Pô triste, le sexe!
Les éditions Glénat publient «Le guide du zizi sexuel», signé Zep pour les illustrations et Hélène Bruller pour le contenu pédagogique. Désormais, grâce à Titeuf, les 9 à 13 ans n'auront plus l'excuse de pécher par ignorance.
Il est loin le temps des choux et autres cigognes. Et presque tout aussi loin le temps où Pierre Perret faisait glousser en disant «tout sur le zizi». A l’époque d’ailleurs, le chanteur ne disait pas tout. Alors que Zep et Hélène Bruller offrent aux préadolescents une véritable encyclopédie du sexe, au format toutefois suffisamment modeste pour être glissée dans le premier cartable venu, entre atlas de géographie et fiches de mathématiques.
Titeuf est donc de retour, mais pas dans une vraie bande dessinée. Car si Zep signe les dessins de ce «Guide du zizi sexuel», c’est Dieu ou la Nature, au choix, qui sont les auteurs du scénario original: les zizis, les foufounes, les tripotages divers et les bébés qui en résultent éventuellement, c’est bien à l’un ou à l’autre qu’on les doit, non?
Les mots pour le dire, les dessins pour le rire
Pour raconter les choses de la vie par le bout pédagogique de la lorgnette, c’est la Parisienne Hélène Bruller qui s’y est collée. Sous le pseudonyme de Shirley Anguerrand, c’est déjà elle qui a travaillé à l’adaptation des histoires de Titeuf pour la Bibliothèque rose (6 tomes parus).
Le livre est structuré en six chapitres: «Etre amoureux», «La puberté», «Faire l’amour», «Faire un bébé», «Se protéger», «Fais gaffe!», celui-ci évoquant quelques questions sensibles telles l’inceste ou la pédophilie. Point commun de la petite centaine de pages que compte l’ouvrage: le sérieux et l’accessibilité des explications, sans tabous.
Titeuf himself signe la préface du manuel en question, et en explique fort bien la teneur: «C’est super important de tout savoir sur le zizi sexuel… Comment on embrasse avec la langue? Est-ce que les spermatozoïdes de Manu avaient déjà des lunettes? Si une femme enceinte mange des épinards, est-ce que le bébé dans le ventre se les mange aussi? Pourquoi les filles crient quand on leur pince les nénés? C’est important de le savoir, parce que si il y a un test de zizi sexuel à l’école, ça pourrait remonter ma moyenne de maths». En effet.

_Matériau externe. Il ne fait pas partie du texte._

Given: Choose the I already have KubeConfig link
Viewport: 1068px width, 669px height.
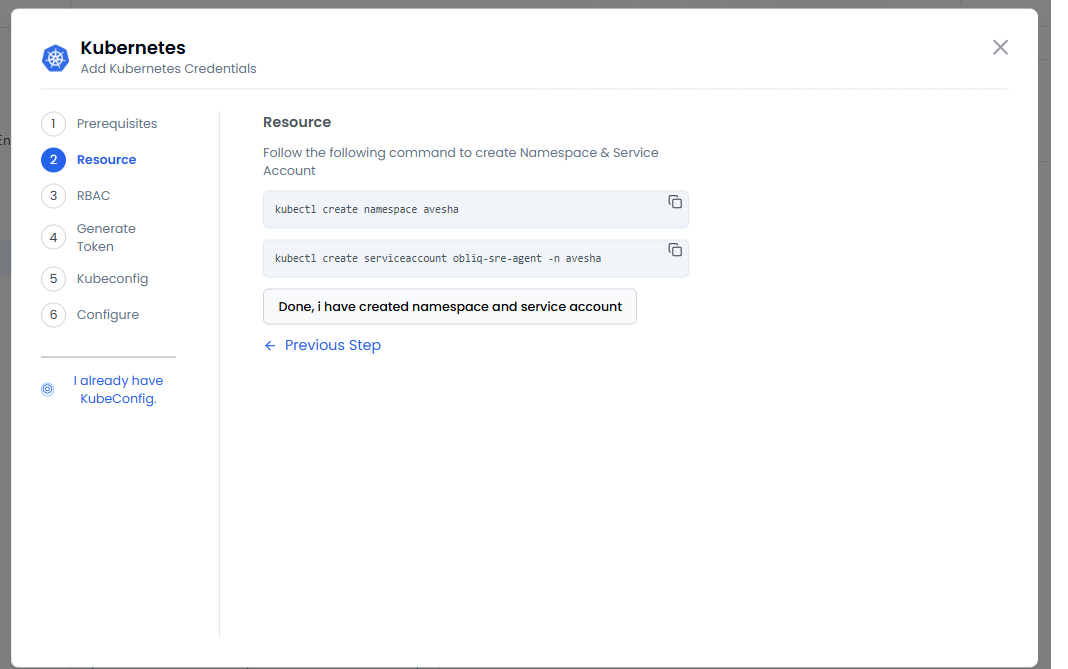Looking at the screenshot, I should (x=118, y=390).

A noter également la présence d’un épilogue sobrement intitulé «Zizi bonus», qui nous offre notamment un joli panorama des sobriquets utilisés pour évoquer les spécificités génitales mâles et féminines, de «robinet» à «grand chauve à col roulé» en passant par «piquet», «gourdin» ou «petit oiseau» pour les uns, de «cheminée» à «coquillage» en passant par «berlingot», «con» ou «petit frisé» pour les autres.
Quand l’information prime
Evidemment, tout cela sera peut-être un peu abrupt pour certains parents, voire pour certains enfants, et on imagine mal que l’ouvrage soit un jour distribué gratuitement dans les écoles catholiques, au hasard. Cela d’autant plus que Zep est loin d’avoir renoncé à l’humour trivial qui caractérise ses personnages et la majorité des cours de récréation.

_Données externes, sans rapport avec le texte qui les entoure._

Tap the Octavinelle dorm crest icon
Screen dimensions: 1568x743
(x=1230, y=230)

Au-delà de la morale, on peut toutefois s’interroger sur l’évacuation du mystère, et donc de la poésie, qui entouraient «la chose», comme disaient nos grands-parents. Mais il est vrai qu’en la matière, les ados de ce début de millénaire ont sans doute davantage besoin d’information honnête que de romantisme flou.

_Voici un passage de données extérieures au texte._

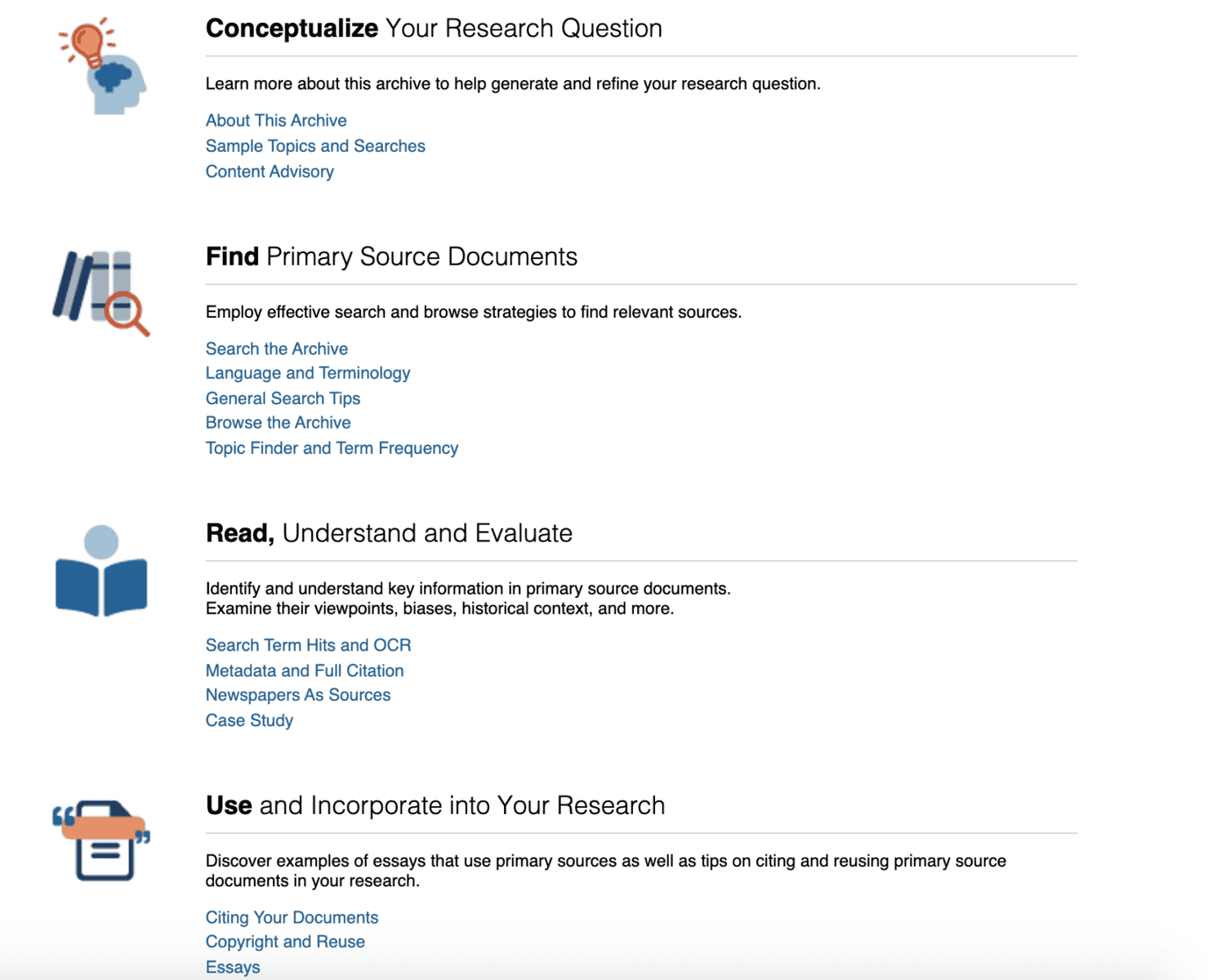The width and height of the screenshot is (1208, 980).
Task: Click the quoted document Use icon
Action: pos(101,840)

Une question toutefois. Pourquoi le zizi s’octroie-t-il sans partage le titre de l’ouvrage, reléguant la foufounette au rôle de personnage secondaire, et cela même alors que le sexe féminin a déjà tant de difficulté à trouver sa place dans le langage des bien-pensants? L’éditeur aurait-il des tabous? Car on ne peut croire que Titeuf soit déjà macho.